Seit Monaten diskutiert die Branche über den Plan von Ernährungsminister Cem Özdemir (Grüne), Werbung für ungesunde Lebensmittel, die sich an Kinder richtet, zu verbieten. Nach einem ersten Aufschlag ist das Vorhaben mittlerweile etwas entschärft worden, für viele Medienunternehmen geht das geplante Gesetz aber nach wie vor viel zu weit. Sie befürchten zurückgehende Werbeeinnahmen - und das zu einer Zeit, in der der Markt ohnehin rückläufig ist.
In einem gemeinsamen Statement haben sich der Bundesverband Digitale Wirtschaft (BVDW), der Bundesverband Digitalpublisher und Zeitungsverleger (BDZV), der Medienverband der freien Presse (MVFP) und der Verband Privater Medien (VAUNET) nun gegen das geplante Vorhaben gestellt und Cem Özdemir kritisiert.

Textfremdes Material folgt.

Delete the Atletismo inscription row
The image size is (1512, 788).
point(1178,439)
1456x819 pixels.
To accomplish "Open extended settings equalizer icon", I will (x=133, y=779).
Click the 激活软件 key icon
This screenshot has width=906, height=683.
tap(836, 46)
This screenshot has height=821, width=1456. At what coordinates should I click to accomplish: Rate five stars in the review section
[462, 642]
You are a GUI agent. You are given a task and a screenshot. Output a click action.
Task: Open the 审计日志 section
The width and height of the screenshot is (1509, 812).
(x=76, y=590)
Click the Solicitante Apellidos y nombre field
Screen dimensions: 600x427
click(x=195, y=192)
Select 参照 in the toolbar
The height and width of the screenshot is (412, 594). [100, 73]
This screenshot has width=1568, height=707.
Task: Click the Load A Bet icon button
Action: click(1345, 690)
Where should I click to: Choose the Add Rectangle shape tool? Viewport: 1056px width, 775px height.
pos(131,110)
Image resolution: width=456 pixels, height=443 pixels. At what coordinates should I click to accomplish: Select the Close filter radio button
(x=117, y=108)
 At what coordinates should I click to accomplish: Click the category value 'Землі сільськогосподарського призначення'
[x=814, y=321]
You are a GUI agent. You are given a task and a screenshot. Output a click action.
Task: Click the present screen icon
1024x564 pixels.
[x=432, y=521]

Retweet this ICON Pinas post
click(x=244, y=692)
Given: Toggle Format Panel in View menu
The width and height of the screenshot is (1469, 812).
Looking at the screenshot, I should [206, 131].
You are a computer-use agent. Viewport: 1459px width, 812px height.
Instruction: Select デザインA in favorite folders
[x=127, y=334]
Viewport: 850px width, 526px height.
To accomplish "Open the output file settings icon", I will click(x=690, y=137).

Das geplante Vorhaben wäre "wirkungslos" im Einsatz gegen kindliches Übergewicht, dafür würde es der Wirtschaft schaden, heißt es in dem Statement der Verbände.
Die Verbände verweisen auch auf den Wissenschaftlichen Dienst des Bundestages, laut dem es keinen Zusammenhang zwischen Werbeverboten und der Reduzierung von Übergewicht bei Kindern und Jugendlichen gibt. Gleichzeitig hat der Wissenschaftliche Dienst aber auch festgestellt, dass das geplante Vorhaben des Ernährungsministers verfassungskonform wäre.
Die genannten Verbände fordern Cem Özdemir nun auf, sich "endlich dem Problem der Übergewichtigkeit bei Kindern und Jugendlichen mit wissenschaftlich fundierten Maßnahmen zu stellen". Gleichzeitig fordern sie einen Stopp des Gesetzesentwurfs. Als Özdemir den Plan Anfang des Jahres vorstellte, hätte er vermutlich nicht mit so starkem Gegenwind gerechnet. Er sprach damals von einem "breiten gesellschaftlichen Bündnis von Wissenschaft und Ärztinnen und Ärzten über Krankenkassen bis hin zu Elternvertretungen", die seinen Plan unterstützen würden.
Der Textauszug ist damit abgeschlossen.